* Work to complete
Only the text carries over: repeat the records exactly and drop the images.

Excerpted records START

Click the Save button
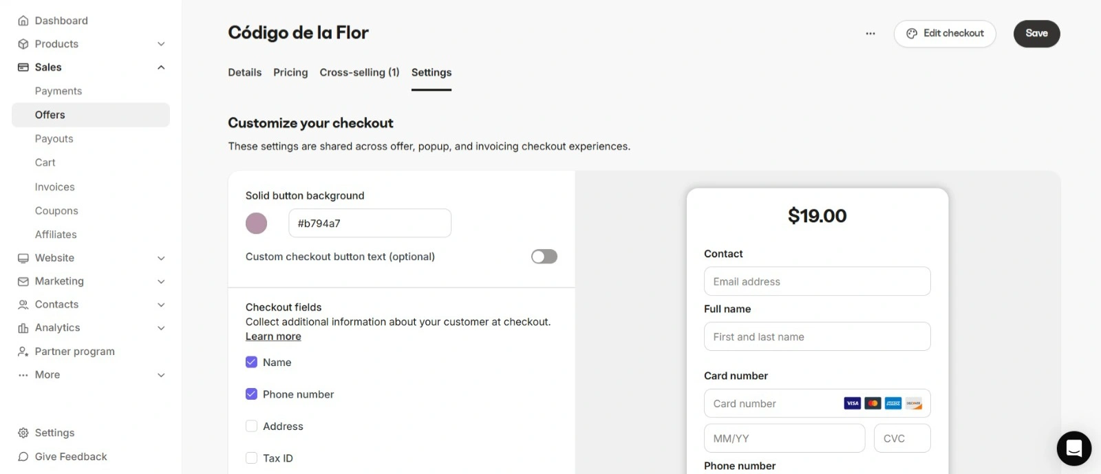 coord(1036,34)
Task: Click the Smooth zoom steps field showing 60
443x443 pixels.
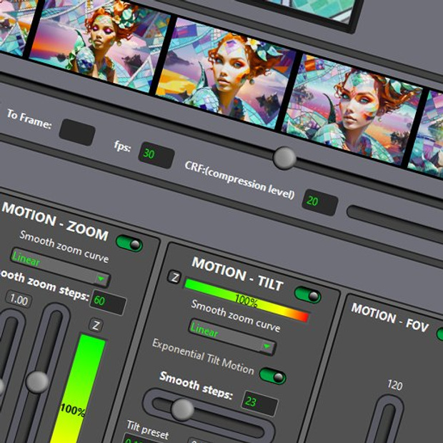Action: [109, 303]
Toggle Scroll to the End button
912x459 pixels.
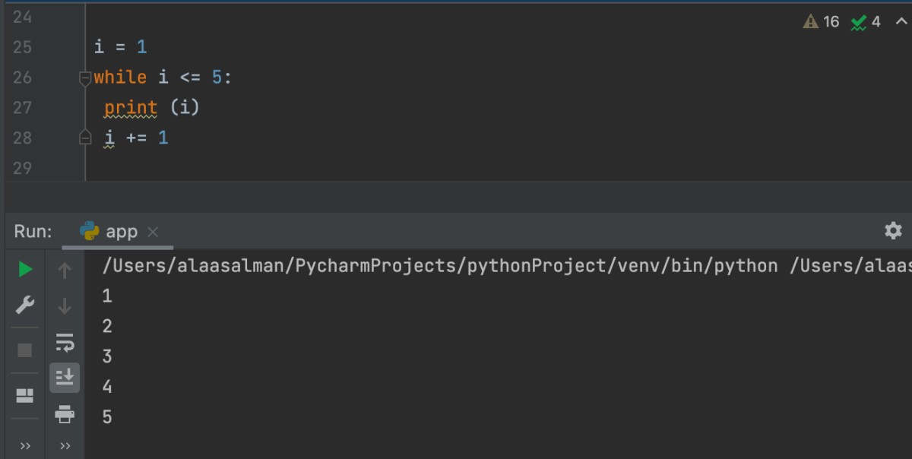[x=65, y=377]
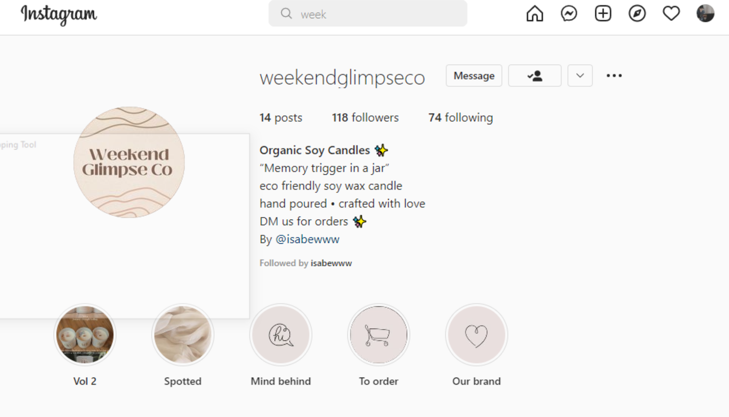This screenshot has width=729, height=417.
Task: Open the Spotted story highlight
Action: click(x=183, y=335)
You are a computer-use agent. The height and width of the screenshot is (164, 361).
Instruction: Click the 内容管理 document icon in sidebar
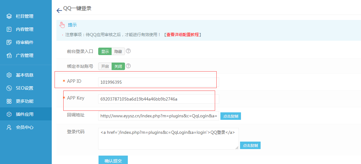click(x=9, y=29)
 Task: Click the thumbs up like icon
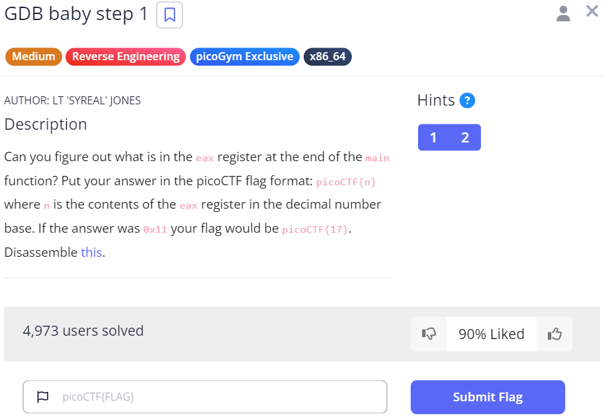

Excerpted records END

* Solution to the exercise
Click the Save button
 coord(1036,34)
Task: Click the Smooth zoom steps field showing 60
443x443 pixels.
Action: [109, 303]
Toggle Scroll to the End button
912x459 pixels.
[x=65, y=377]
This screenshot has width=729, height=417.
Task: Open the Spotted story highlight
Action: click(x=183, y=335)
You are a computer-use agent. The height and width of the screenshot is (164, 361).
Instruction: Click the 内容管理 document icon in sidebar
click(x=9, y=29)
 Task: Click the thumbs up like icon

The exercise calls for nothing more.